I'm James Betker. Of course architecture matters in this regard lol. Comparing a...

jfyi · 2024-04-25T14:26:44 1714055204

There's not many people who will proudly announce their employer, their name, and where someone can stick it over the course of two public comments these days.

You, sir, are my hero.

wrs · 2024-04-25T15:50:24 1714060224

Please humor me for a moment, because I'm having trouble seeing why this is not just true by definition. Doesn't "training to the same performance" mean that you get the same responses? Or from a different angle: given that the goal of the model is to generate plausible completions based on a training dataset, it seems like plausibility (and therefore performance) is obviously defined by the dataset.
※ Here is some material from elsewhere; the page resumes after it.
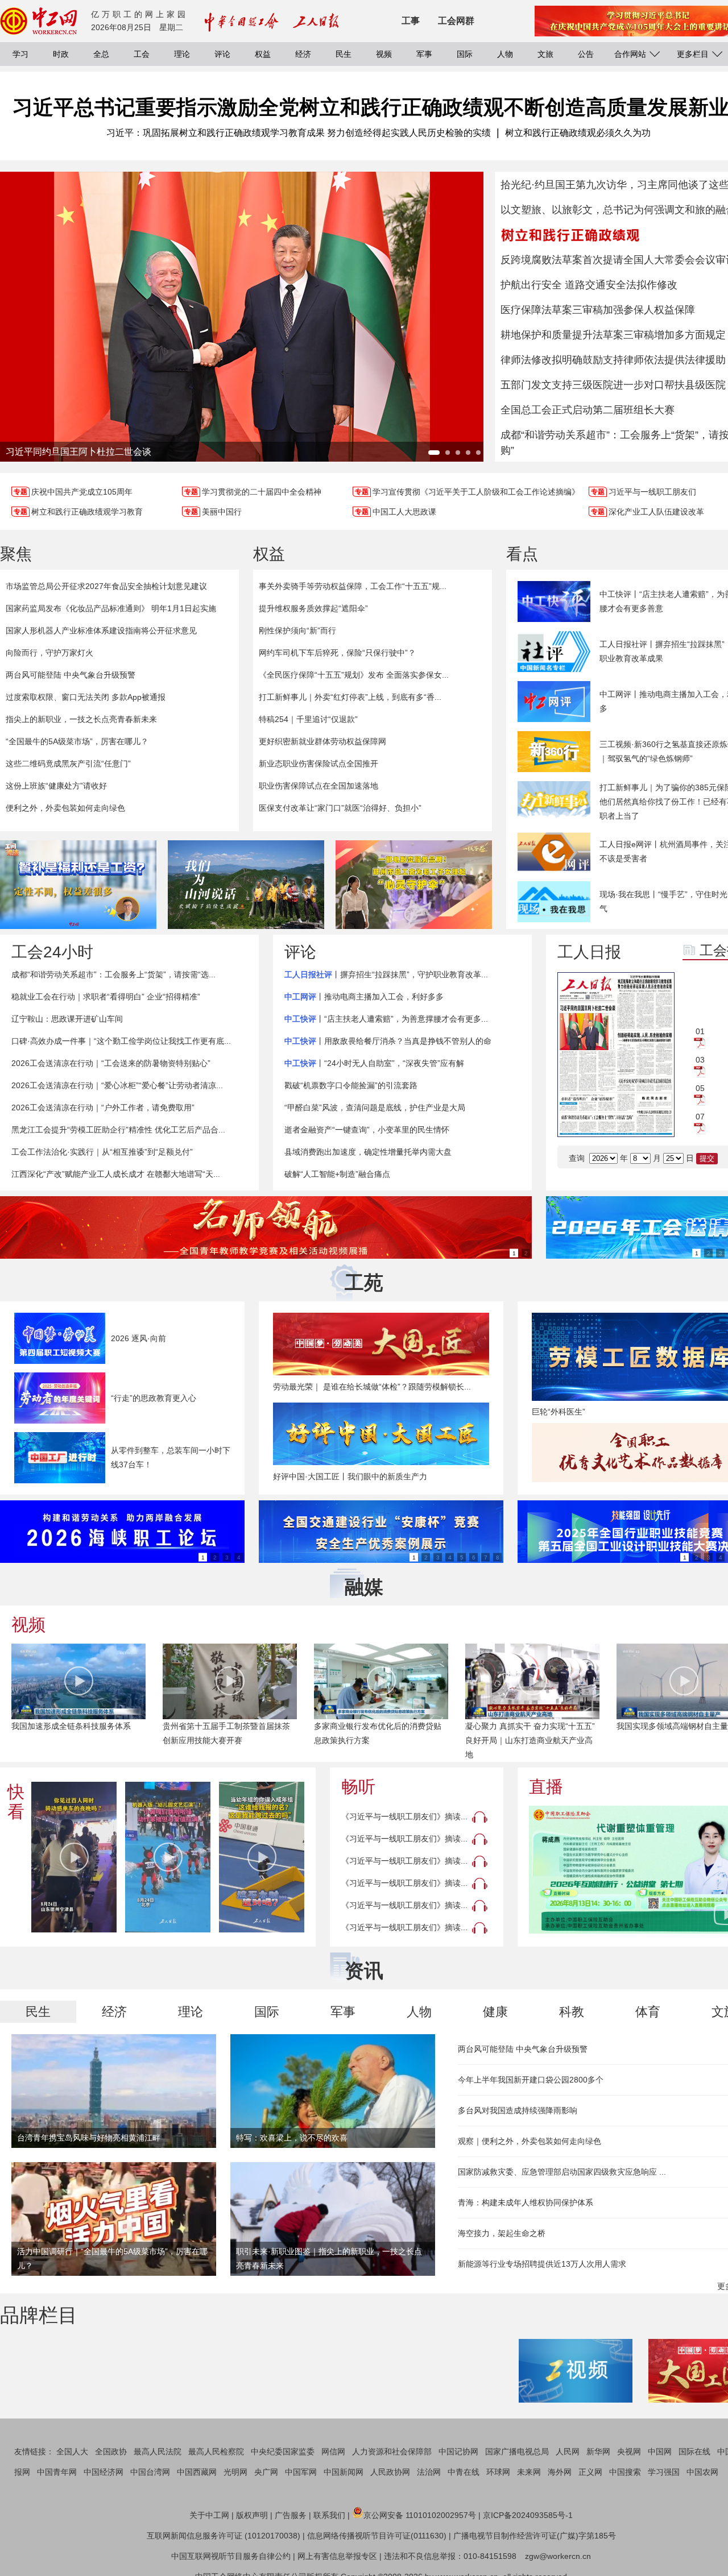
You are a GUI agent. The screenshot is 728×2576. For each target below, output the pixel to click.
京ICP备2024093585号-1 (528, 2515)
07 (700, 1116)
HarHarVeryFunny · 2024-04-25T14:48:22 1714056502

If Mamba really was as capable as a Transformer on tasks requiring accurate attending to long context, then there'd be no need for Jamba (Mamba+Transformer hybrid).

Your argument of "if we train a Mamba SSM to be as good as a Transformer, then it'll be as good as a Transformer", seems a tad circular...

lossolo · 2024-04-25T17:00:19 1714064419

Yeah, I'm not sure how someone could interpret what you said in the way people are citing here. It's actually obvious that you are right in the context of data in LLMs. Look at LLAMA 3, for example there are minimal architectural changes, and its performance is almost at the level of GPT-4. The biggest change was in the dataset.